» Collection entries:
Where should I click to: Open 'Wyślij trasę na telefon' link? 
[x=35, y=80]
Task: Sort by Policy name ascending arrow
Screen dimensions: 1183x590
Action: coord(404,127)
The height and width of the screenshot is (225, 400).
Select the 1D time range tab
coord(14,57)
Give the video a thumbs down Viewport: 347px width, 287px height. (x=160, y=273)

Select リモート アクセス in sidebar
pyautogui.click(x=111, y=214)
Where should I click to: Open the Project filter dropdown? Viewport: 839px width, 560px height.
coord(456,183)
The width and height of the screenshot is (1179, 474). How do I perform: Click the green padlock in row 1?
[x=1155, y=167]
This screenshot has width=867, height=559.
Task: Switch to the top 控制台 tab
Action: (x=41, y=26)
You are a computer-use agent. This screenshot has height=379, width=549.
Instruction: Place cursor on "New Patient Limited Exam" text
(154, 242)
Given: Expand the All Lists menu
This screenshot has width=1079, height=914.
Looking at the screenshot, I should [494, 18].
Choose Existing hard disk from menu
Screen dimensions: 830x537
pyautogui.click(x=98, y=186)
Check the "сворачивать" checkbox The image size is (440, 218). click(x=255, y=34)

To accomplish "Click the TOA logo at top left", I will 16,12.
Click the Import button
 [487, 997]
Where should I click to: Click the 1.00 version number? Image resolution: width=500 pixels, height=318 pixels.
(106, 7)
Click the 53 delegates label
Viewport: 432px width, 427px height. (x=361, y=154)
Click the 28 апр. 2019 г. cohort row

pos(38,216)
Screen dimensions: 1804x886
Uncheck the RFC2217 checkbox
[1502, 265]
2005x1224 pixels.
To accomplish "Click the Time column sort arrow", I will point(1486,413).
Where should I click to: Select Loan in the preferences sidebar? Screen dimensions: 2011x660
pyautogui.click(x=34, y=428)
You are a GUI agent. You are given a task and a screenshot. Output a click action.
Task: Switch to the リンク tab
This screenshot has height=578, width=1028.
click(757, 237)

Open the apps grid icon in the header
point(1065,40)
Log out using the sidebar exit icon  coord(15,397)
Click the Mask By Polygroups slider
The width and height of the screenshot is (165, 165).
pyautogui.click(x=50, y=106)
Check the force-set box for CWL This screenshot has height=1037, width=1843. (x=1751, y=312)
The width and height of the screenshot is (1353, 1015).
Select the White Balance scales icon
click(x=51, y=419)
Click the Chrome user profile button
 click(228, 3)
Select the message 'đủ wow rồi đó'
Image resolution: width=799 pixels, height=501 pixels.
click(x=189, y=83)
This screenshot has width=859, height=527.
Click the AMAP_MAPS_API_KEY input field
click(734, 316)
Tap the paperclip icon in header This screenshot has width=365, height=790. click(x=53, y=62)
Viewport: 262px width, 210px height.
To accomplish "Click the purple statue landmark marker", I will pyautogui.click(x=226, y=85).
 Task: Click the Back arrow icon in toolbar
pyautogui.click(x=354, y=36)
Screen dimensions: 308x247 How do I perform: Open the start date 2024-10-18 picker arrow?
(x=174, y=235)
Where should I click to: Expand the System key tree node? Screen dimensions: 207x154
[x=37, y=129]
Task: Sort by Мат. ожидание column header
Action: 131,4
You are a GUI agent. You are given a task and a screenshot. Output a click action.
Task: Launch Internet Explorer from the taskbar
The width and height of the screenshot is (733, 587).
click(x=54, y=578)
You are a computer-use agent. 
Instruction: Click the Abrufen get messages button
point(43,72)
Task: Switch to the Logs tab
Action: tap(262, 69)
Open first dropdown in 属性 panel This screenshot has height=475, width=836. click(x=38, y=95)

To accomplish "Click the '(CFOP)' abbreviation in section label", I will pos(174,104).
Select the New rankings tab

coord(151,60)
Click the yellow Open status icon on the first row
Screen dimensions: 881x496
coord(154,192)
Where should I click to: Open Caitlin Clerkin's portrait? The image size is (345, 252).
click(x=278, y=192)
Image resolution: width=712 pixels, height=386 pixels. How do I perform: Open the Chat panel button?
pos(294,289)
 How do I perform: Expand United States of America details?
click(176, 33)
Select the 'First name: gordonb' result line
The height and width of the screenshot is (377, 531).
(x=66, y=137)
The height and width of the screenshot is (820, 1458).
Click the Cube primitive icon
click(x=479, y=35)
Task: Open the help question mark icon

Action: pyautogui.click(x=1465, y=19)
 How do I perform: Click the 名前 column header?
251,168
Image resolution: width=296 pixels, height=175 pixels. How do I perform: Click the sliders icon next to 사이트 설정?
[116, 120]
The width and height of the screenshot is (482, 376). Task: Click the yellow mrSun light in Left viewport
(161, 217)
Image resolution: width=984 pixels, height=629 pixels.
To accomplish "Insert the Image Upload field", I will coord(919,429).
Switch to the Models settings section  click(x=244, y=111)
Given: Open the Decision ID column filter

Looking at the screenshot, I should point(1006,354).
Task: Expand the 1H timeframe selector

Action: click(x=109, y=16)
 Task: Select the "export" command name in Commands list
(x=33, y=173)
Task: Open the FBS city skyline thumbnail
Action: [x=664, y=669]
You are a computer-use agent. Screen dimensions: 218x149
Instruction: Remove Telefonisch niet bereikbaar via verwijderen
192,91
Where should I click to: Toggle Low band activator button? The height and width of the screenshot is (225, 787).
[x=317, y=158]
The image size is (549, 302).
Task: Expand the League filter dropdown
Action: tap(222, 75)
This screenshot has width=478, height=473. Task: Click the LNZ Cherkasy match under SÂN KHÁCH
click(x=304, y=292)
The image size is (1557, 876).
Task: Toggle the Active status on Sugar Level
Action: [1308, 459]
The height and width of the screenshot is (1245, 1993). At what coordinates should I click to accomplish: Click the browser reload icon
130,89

» TASK INSTRUCTIONS: Rewrite the part of the listing that opens with the line containing "Task: Click the Back arrow icon in toolbar" and closes with the line containing "(x=66, y=137)" as a numbered list, one line per item, leaving out blank lines.

» FINAL ANSWER:
1.  Task: Click the Back arrow icon in toolbar
2. pyautogui.click(x=354, y=36)
3. Screen dimensions: 308x247 How do I perform: Open the start date 2024-10-18 picker arrow?
4. (x=174, y=235)
5. Where should I click to: Expand the System key tree node? Screen dimensions: 207x154
6. [x=37, y=129]
7. Task: Sort by Мат. ожидание column header
8. Action: 131,4
9. You are a GUI agent. You are given a task and a screenshot. Output a click action.
10. Task: Launch Internet Explorer from the taskbar
11. The width and height of the screenshot is (733, 587).
12. click(x=54, y=578)
13. You are a computer-use agent. 
14. Instruction: Click the Abrufen get messages button
15. point(43,72)
16. Task: Switch to the Logs tab
17. Action: tap(262, 69)
18. Open first dropdown in 属性 panel This screenshot has height=475, width=836. click(x=38, y=95)
19. To accomplish "Click the '(CFOP)' abbreviation in section label", I will pos(174,104).
20. Select the New rankings tab
21. coord(151,60)
22. Click the yellow Open status icon on the first row
23. Screen dimensions: 881x496
24. coord(154,192)
25. Where should I click to: Open Caitlin Clerkin's portrait? The image size is (345, 252).
26. click(x=278, y=192)
27. Image resolution: width=712 pixels, height=386 pixels. How do I perform: Open the Chat panel button?
28. pos(294,289)
29.  How do I perform: Expand United States of America details?
30. click(176, 33)
31. Select the 'First name: gordonb' result line
32. The height and width of the screenshot is (377, 531).
33. (x=66, y=137)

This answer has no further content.